_Set task_:
Report each line below that contains the word "height" by copying the whole line. The match is case-sensitive.

-=-=-=-=-

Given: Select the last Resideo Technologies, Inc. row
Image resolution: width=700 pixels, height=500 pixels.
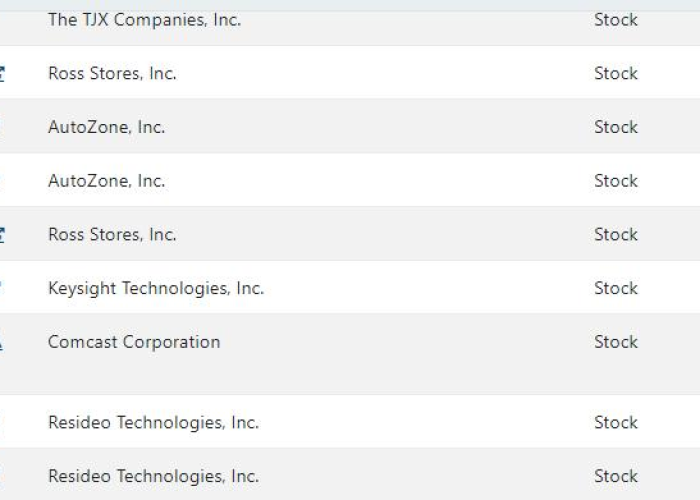Looking at the screenshot, I should [x=153, y=476].
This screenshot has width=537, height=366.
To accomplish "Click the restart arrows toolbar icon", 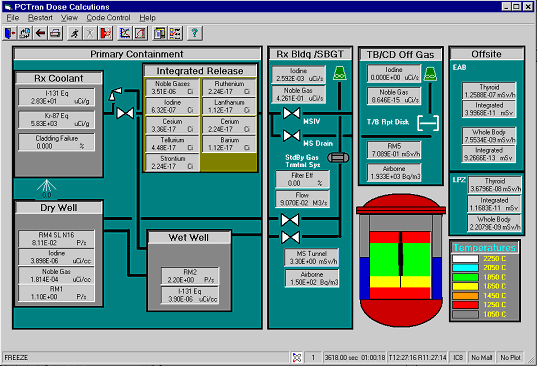I will pos(25,33).
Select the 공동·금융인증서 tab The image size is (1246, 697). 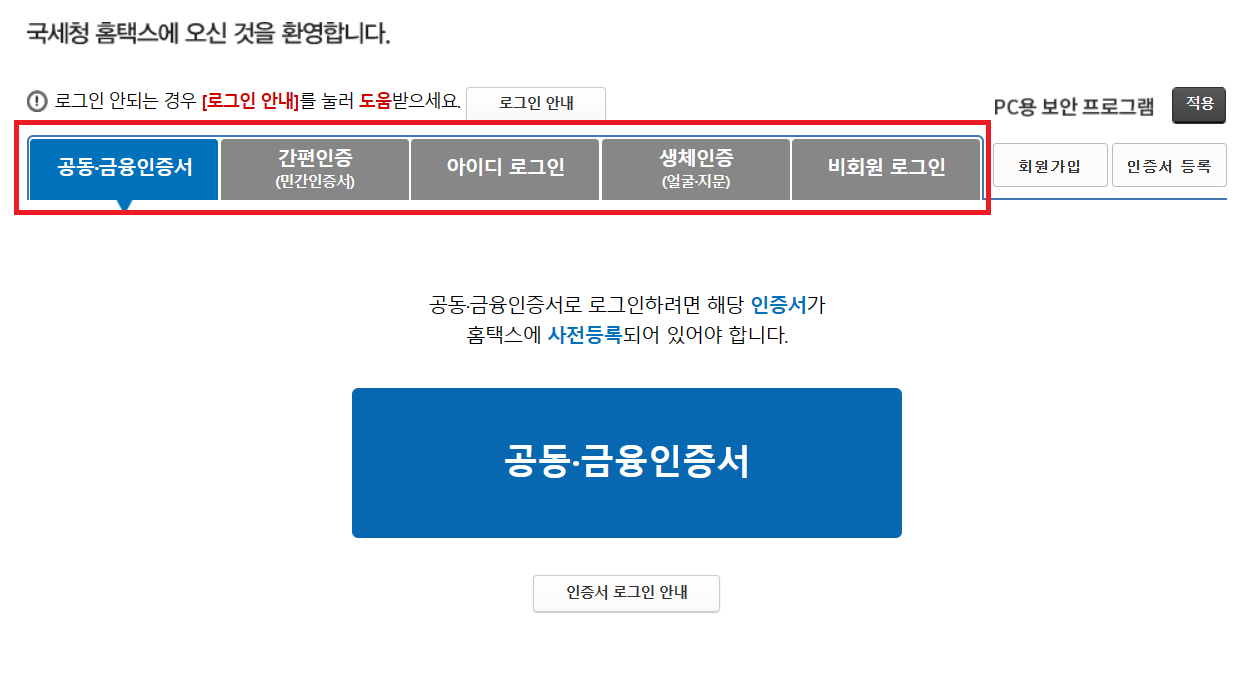124,168
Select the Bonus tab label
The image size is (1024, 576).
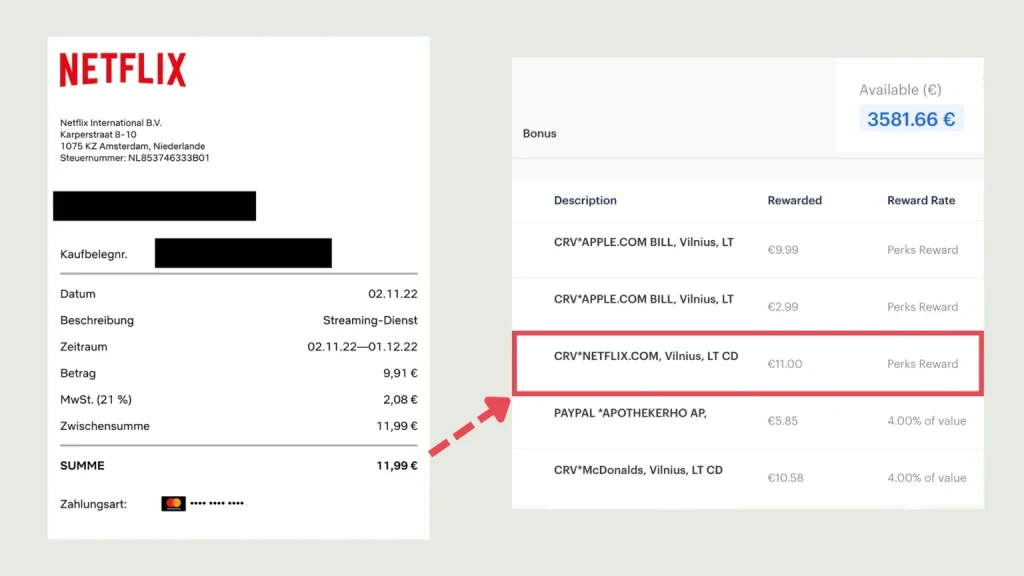(539, 133)
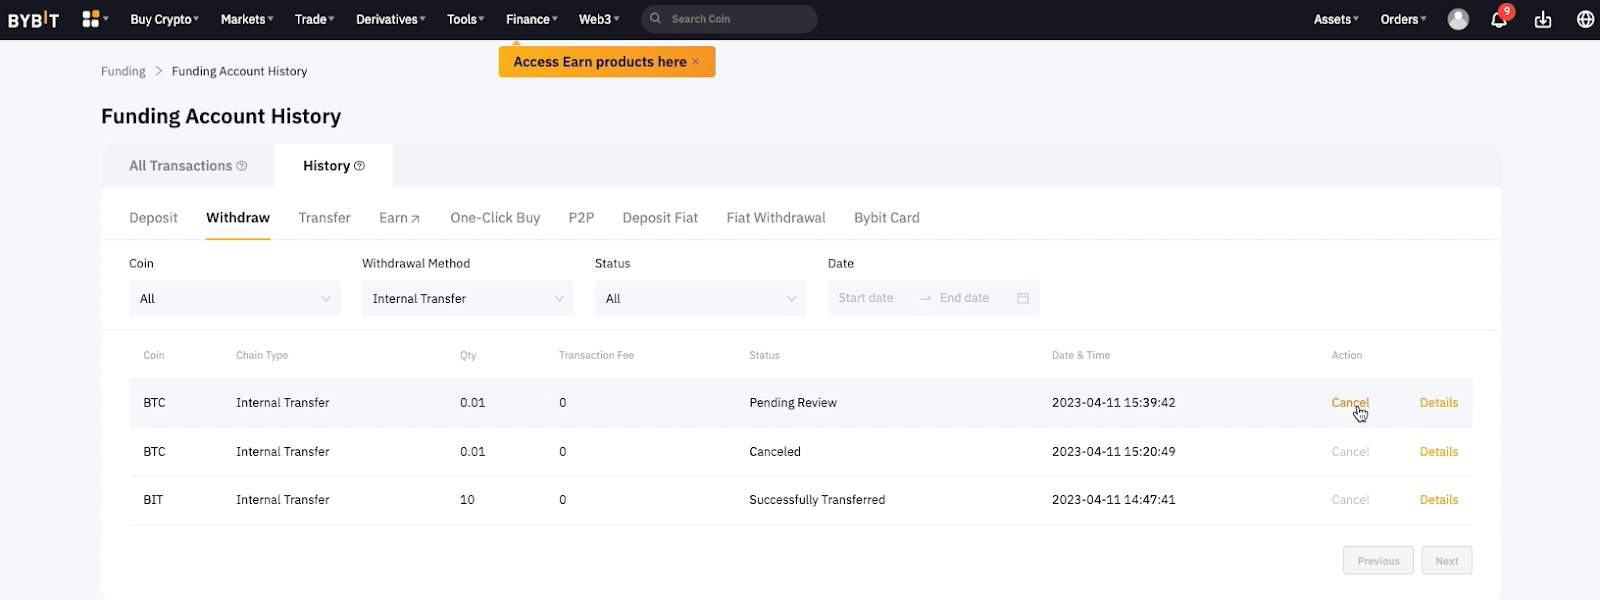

-=-=-=-=-

_Completed exercise_:
Image resolution: width=700 pixels, height=500 pixels.
This screenshot has width=537, height=366.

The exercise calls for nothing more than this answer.